2. Mark each required slice as covered, thin, missing or not in scope.
3. Convert missing high-risk slices into candidate cases.
4. Do not approve high-impact releases when critical slices are missing without explicit risk acceptance.
Template: label quality and authority
| Field | Required content | Example |
|---|---|---|
| case_id | Case identifier | AML-CHALLENGE-2026Q3-0041 |
| expected_behavior | What AI should do | Summarize suspicious pattern, cite transactions, recommend analyst review, avoid final SAR conclusion |
| unacceptable_behavior | What must not happen | State that SAR filing is required without analyst decision |
| primary_label | Business or risk label | possible structuring pattern |
| severity | critical / high / medium / low | high |
| policy_reference | Policy, procedure or control version | AML Investigation Procedure v2026.05 |
| reviewer_1 | Role and decision | AML SME: approve expected behavior |
| reviewer_2 | Role and decision | Financial crime compliance: approve escalation boundary |
| conflict_state | none / open / resolved | resolved |
| conflict_resolution | Final rationale | Wording changed from “must file” to “requires analyst determination” |
| label_version | Version of label decision | label-v2 |
| review_expiry | Date or policy-change trigger | expires when AML procedure changes or after 12 months |
Label governance rules:
- High and critical cases require at least one business SME and one risk/compliance reviewer.

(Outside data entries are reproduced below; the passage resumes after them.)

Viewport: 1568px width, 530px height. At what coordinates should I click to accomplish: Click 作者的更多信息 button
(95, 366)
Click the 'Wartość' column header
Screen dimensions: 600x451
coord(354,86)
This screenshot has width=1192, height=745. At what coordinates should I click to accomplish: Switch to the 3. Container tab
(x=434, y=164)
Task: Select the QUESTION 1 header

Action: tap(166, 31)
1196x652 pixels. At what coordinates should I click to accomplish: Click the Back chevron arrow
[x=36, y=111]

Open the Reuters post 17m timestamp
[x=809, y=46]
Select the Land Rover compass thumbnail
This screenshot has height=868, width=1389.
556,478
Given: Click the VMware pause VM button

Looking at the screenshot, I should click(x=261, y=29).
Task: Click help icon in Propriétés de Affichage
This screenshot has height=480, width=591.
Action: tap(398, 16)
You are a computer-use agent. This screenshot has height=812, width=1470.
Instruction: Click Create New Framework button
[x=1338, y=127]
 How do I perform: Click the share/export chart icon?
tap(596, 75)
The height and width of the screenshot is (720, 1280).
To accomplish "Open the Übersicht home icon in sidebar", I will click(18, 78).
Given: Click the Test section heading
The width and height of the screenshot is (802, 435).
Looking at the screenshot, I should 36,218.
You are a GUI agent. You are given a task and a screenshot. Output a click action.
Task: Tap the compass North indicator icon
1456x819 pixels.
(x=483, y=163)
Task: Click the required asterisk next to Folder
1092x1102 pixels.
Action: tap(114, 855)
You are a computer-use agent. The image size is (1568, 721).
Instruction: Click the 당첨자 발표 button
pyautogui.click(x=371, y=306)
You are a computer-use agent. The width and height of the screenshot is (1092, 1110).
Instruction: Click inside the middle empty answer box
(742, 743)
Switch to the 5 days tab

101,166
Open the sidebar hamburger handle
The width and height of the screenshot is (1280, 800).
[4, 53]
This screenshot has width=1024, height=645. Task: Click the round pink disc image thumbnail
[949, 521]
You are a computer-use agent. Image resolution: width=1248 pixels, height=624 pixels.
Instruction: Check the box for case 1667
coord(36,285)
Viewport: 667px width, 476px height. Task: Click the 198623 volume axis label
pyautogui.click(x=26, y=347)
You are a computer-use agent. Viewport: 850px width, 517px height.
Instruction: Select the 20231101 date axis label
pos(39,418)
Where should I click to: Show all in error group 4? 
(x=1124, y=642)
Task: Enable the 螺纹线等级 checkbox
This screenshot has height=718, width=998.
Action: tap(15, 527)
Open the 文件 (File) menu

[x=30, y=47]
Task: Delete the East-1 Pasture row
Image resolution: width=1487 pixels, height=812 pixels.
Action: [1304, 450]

- Label changes require versioning and impact analysis on historical runs.
- A case with open label conflict can be used for exploration but not as a release blocker.
- Synthetic cases need both realism review and expected-behavior review.
- A label can expire when policy, product, workflow or customer communication rules change.
Template: promotion gate
| Gate item | Pass evidence | Fail example | Decision |
|---|---|---|---|
| Approved use mapping | Case maps to registered AI use case and workflow point | Case belongs to wealth advice while release is retail servicing | reject or move to another use case |
| Source lineage | Source system, sampling window, generation rule or incident id recorded | Screenshot copied from unknown location | hold |
| Privacy and retention | PII handling, access group, retention rule documented | Raw customer data stored in open dev folder | reject |
| Expected behavior | Clear desired action, refusal, citation or escalation | “Answer correctly” without oracle | hold |
| Unacceptable behavior | Failure modes and severity defined | No definition of critical failure | hold |
| Label authority | Required reviewers approved label and severity | Only model developer approved high-risk label | hold |
| Coverage contribution | Case fills a known gap or protects a known behavior | Duplicate of 40 existing easy cases | do not promote |
| Dataset membership | Golden/challenge/adversarial/regression/synthetic role selected | Same case used for all purposes with no role | split or classify |
| Release gate impact | Threshold and blocker status defined | High-risk case has no decision effect | hold |
| Evidence readiness | Manifest, hash, version, approval and retention captured | Case exists only in local spreadsheet | hold |
Promotion decisions:
| Decision | Meaning |
|---|---|
| promote_to_golden | Stable core case, strong label authority, expected to remain comparable |
| promote_to_challenge | Complex boundary case, useful for risk discussion and slice analysis |
| promote_to_adversarial | Security, abuse, leakage, prompt injection or excessive agency case |
| promote_to_regression | Historical failure, incident, complaint, defect or previously fixed issue |
| monitor_only | Useful production sample but not stable enough for release gate |
| reject | Out of scope, unsafe to use, poor lineage or not decision-relevant |
Template: evidence packet
| Evidence object | What it proves | Owner |
|---|---|---|
| Dataset inventory snapshot | Which datasets were in scope and who owns them | Product manager |
| Dataset manifest and hash | Exact version used for release run | AI platform |
| Source lineage report | Where cases came from and how they were processed | Data governance / AI platform |
| Privacy and retention decision | Data use, access and retention are approved | Privacy / data governance |
| Coverage matrix | Release scope has adequate dataset coverage or known accepted gaps | BA / PM |
| Label authority log | Expected behavior and severity were approved by the right roles | SME / risk |
| Eval run report | Component version results against dataset versions | AI engineering |
| Slice failure report | Which products, segments, languages, channels or failure modes failed | AI platform / PM |
| Exception and risk acceptance | Open gaps, compensating controls, expiry and owner | Business owner / risk |
| Release decision memo | Go / no-go / limited release / rollback decision | Release manager |
| Monitoring and failure-mining plan | How production signals will refresh datasets | Operations / observability |
| Archive and access record | Evidence is retained and accessible to authorized reviewers | GRC / records management |
Evidence packet rule:
If a dataset result influences a release decision, its manifest, lineage, labels, run result and approval must be retained together.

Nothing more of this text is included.